Agriculture

A Lot on The Plate

Meat Production

Compared to similar-sized markets, Nigeria lags in terms of meat production. India counts around 283 million head of cattle, Brazil 207 million, and Nigeria just 19 million. With increasing disposable […]

Compared to similar-sized markets, Nigeria lags in terms of meat production. India counts around 283 million head of cattle, Brazil 207 million, and Nigeria just 19 million. With increasing disposable income, food consumption patterns are changing in Nigeria, with a growing preference for quality meat. Per capita food consumption forecasts for 2015 expected 7% growth, a rate that is forecast for the next five years.

As it stands, food-processing capacity is low, following decades of reliance on imports, but it is also one of the main areas of activity in the sector. State governments, especially Lagos State, are already making moves to facilitate public-private partnerships (PPPs) to serve the growing demand.

Akinwumi Adesina, a former Nigerian Minister of Agriculture and Rural Development who now heads the African Development Bank, says Nigeria is currently consuming 360,000 tons of beef a year, a volume that is predicted to rise to 1.3 million tons by 2050.

Nigeria produces twice the amount of beef as its neighbors, but regional exports of meat have fallen to insignificant levels. In 1996, Nigeria exported 54,000kg of bovine meat to Ghana, while in 2012 this was down to just 3,550kg. There is limited collaboration across regional value chains, and the sector is hindered from expansion by weak and outdated meat trade policies.

Nigeria continues to ban imports from any country of all bovine animal meat and edible offal, as well as pork, sheep, and goat. The prevention of bovine spongiform encephalopathy (BSE) is the standard rationale within the region; however, Nigeria also bans the import of live and dead poultry (with the exception of day-old chicks) and poultry meat, due to avian influenza (AI), which is inconsistent with international standards.

Challenges to increasing meat production are a combination of poor land tenure policies and low investment in education and research. The livestock sector lacks storage facilities and land for livestock farming. Many farmers do not have access to loans to help them increase their acreage, and the lack of storage facilities undermines attempts to accumulate stock for export.

A French-led study in Oyo State found that meat production could be increased simply through education, without investing in technologies, finding that education in animal husbandry alone could increase poultry production by 50.3%, pig production by 65.4%, and goat production by 30.1%. Financial incentives, especially from banks and insurance companies, to support the private sector to create support networks for agriculture, especially feeder road networks, is seen as key to unlocking this potential.

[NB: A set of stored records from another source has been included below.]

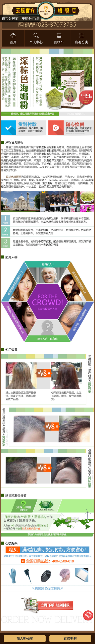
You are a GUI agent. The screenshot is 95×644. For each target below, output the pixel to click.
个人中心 (36, 42)
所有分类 (82, 42)
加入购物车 (25, 638)
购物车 (59, 42)
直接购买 (70, 638)
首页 (13, 42)
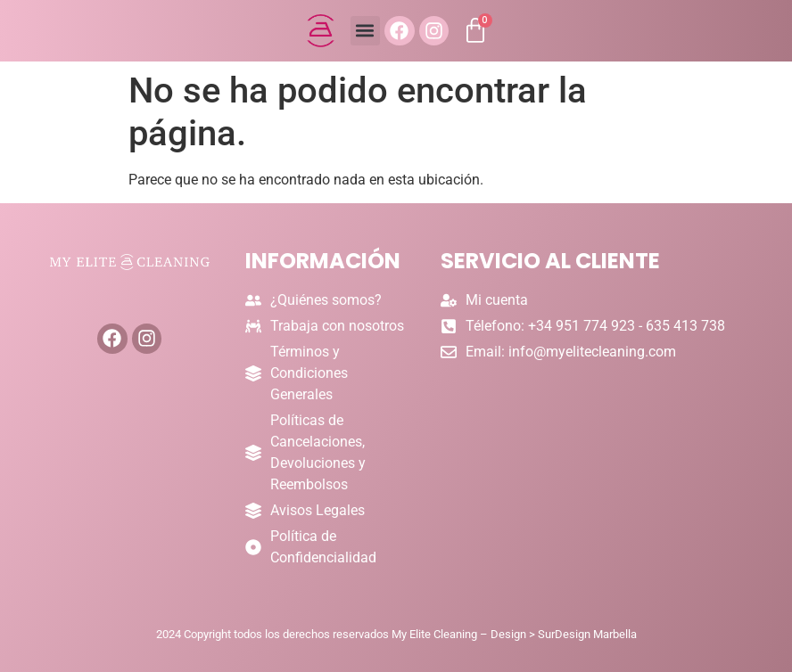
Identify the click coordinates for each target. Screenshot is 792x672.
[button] (364, 31)
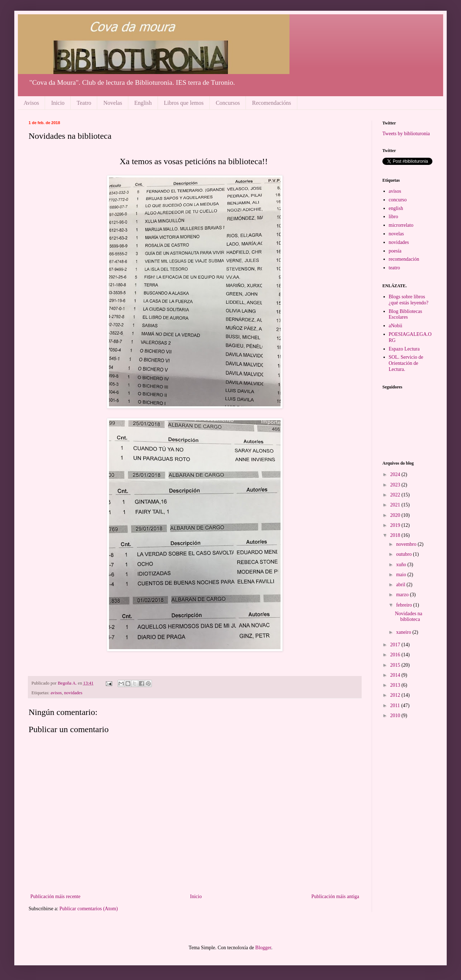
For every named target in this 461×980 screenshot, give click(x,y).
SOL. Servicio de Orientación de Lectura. (406, 363)
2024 (396, 474)
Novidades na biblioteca (409, 617)
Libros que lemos (184, 103)
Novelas (112, 103)
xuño (402, 565)
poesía (395, 251)
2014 (396, 675)
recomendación (404, 259)
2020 (396, 515)
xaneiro (404, 632)
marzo (403, 595)
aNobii (396, 326)
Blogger (263, 948)
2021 (396, 505)
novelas (396, 234)
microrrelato (401, 225)
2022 (396, 495)
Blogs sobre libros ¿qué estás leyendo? (409, 300)
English (143, 103)
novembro (407, 544)
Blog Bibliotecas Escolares (406, 314)
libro (393, 216)
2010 (396, 716)
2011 (396, 705)
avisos (56, 693)
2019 (396, 525)
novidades (73, 693)
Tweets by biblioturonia (406, 134)
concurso (398, 200)
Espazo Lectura (404, 349)
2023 (396, 485)
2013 (396, 685)
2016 (396, 655)
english (396, 208)
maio (402, 574)
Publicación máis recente (55, 896)
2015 (396, 665)
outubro (404, 554)
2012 (396, 695)
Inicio (57, 103)
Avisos (31, 103)
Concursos (228, 103)
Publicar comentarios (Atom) (88, 908)
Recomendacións (271, 103)
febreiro (404, 605)
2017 (396, 645)
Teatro (84, 103)
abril (401, 585)
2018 (396, 535)
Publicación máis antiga (335, 896)
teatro (394, 268)
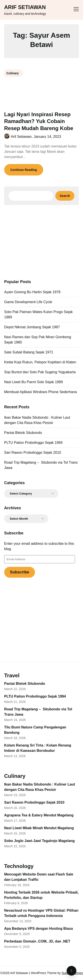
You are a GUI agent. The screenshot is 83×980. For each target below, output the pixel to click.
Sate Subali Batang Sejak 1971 (29, 352)
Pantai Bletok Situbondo (23, 433)
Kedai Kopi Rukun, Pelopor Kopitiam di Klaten (40, 362)
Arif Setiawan (25, 7)
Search (65, 196)
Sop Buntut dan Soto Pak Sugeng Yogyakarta (40, 372)
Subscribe (20, 572)
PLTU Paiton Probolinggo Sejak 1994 (33, 442)
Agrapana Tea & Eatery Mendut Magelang (39, 815)
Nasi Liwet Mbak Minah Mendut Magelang (39, 828)
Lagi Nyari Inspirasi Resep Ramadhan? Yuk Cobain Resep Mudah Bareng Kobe (39, 121)
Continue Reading (24, 170)
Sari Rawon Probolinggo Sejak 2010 (33, 452)
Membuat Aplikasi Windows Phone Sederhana (41, 392)
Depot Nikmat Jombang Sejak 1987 (32, 327)
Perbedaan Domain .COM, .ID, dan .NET (37, 941)
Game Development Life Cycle (28, 302)
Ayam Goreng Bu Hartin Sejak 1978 (32, 292)
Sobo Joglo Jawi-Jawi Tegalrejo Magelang (39, 841)
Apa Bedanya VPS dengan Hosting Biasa (38, 929)
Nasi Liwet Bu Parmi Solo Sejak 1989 (33, 382)
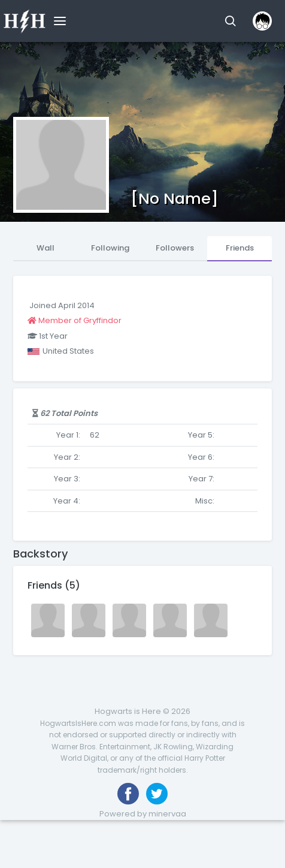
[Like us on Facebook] (128, 794)
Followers (175, 248)
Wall (46, 248)
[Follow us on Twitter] (157, 794)
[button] (230, 21)
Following (110, 248)
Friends (239, 248)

The government is making moves to answer these calls. In April 2015, then minister Dr. Akinwumi Adesina announced plans to develop agribusiness-training schemes. The IMF’s country report in March praised the Development Finance Department of the CBN’s commercial agriculture credit scheme (CACS) for extending credit of N239 billion since its inception. The maximum interest rate of this credit is 9% and the agricultural credit support scheme (ACSS) is extending credit of N876 million at 6% at the time of writing.

For years, local press has criticized the lack of hygiene and the environmental hazards caused by waste products. In April 2015, Lagos State Commissioner for Agriculture, Gbolahan Lawal, announced that the state would be partnering with a private operator to address the effluents from the Oko-Oba abattoir. The goal is to convert waste products into biogas as well as fertilizer.

Likewise, the chairman of the House Committee on Agriculture, Co-operatives and Rural Development, Olanrewaju Ibrahim Layode, announced early in 2015 that a bill would be put together to make the production and distribution of poorly processed meat an offense in Lagos State. He said the bill, when passed into law, would crack down on illegal abattoirs, and illustrates ongoing attempts to improve the industry’s health standards.

The opportunities for PPPs are huge and varied. As the study in Oyo State found, husbandry education, transport, meat production, and processing may yield the best results. Diversification of waste-based products, a significant industry in more developed markets, also bode well for experienced companies. The meat industry in Nigeria awaits investment and expertise, but the demand to drive its growth is already in place.